The task – How many lines in the records below contain the word "column"? Reply with the number alone.

[Collected data]
-----

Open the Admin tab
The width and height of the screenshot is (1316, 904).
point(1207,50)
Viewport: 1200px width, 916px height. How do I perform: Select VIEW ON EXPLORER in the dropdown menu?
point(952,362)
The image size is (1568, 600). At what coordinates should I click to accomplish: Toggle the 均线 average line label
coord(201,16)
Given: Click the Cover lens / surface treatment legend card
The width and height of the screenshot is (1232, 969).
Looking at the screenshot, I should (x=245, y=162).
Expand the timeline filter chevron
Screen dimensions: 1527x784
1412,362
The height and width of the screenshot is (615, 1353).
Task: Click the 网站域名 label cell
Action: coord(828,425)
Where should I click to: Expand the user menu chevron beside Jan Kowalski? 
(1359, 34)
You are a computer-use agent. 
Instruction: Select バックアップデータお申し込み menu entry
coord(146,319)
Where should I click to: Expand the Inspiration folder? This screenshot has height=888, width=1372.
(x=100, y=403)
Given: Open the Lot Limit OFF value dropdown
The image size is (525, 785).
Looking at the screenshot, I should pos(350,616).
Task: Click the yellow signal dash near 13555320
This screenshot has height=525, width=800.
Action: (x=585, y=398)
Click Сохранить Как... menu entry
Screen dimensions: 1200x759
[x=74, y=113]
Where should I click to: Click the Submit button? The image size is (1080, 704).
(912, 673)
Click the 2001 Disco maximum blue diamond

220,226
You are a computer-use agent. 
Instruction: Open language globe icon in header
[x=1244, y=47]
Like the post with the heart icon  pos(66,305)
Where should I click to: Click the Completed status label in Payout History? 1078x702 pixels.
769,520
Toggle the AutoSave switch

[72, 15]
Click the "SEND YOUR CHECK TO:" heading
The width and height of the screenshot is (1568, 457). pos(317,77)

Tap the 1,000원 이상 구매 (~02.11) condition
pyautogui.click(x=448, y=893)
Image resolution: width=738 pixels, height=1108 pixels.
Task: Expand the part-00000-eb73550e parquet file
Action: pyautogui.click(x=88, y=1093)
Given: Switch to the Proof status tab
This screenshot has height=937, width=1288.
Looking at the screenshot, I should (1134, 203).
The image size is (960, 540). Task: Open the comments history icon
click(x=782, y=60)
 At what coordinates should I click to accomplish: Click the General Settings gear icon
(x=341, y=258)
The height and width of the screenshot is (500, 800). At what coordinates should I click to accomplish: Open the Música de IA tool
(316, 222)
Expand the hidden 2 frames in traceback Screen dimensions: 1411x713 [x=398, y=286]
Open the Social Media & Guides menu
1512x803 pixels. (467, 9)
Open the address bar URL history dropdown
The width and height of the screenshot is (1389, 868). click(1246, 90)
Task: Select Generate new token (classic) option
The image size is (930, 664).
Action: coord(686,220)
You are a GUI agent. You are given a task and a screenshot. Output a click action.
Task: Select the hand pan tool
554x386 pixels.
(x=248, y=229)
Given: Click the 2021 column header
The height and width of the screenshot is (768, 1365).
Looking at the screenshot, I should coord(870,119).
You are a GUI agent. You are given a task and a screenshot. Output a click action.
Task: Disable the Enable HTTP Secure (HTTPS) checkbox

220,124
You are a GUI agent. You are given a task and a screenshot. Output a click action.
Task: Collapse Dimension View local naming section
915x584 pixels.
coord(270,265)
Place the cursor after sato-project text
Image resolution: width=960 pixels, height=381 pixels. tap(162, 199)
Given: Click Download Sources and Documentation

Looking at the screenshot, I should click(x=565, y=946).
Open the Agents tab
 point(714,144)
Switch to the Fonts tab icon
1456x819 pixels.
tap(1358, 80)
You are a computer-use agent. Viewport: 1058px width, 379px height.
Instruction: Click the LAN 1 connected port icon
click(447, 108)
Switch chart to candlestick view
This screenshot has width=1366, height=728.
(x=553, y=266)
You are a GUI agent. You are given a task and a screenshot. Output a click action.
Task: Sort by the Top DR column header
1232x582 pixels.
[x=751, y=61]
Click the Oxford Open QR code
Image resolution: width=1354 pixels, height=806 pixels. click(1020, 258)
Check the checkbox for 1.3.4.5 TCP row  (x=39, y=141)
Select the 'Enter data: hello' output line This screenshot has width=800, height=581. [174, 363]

-----

Solution – 2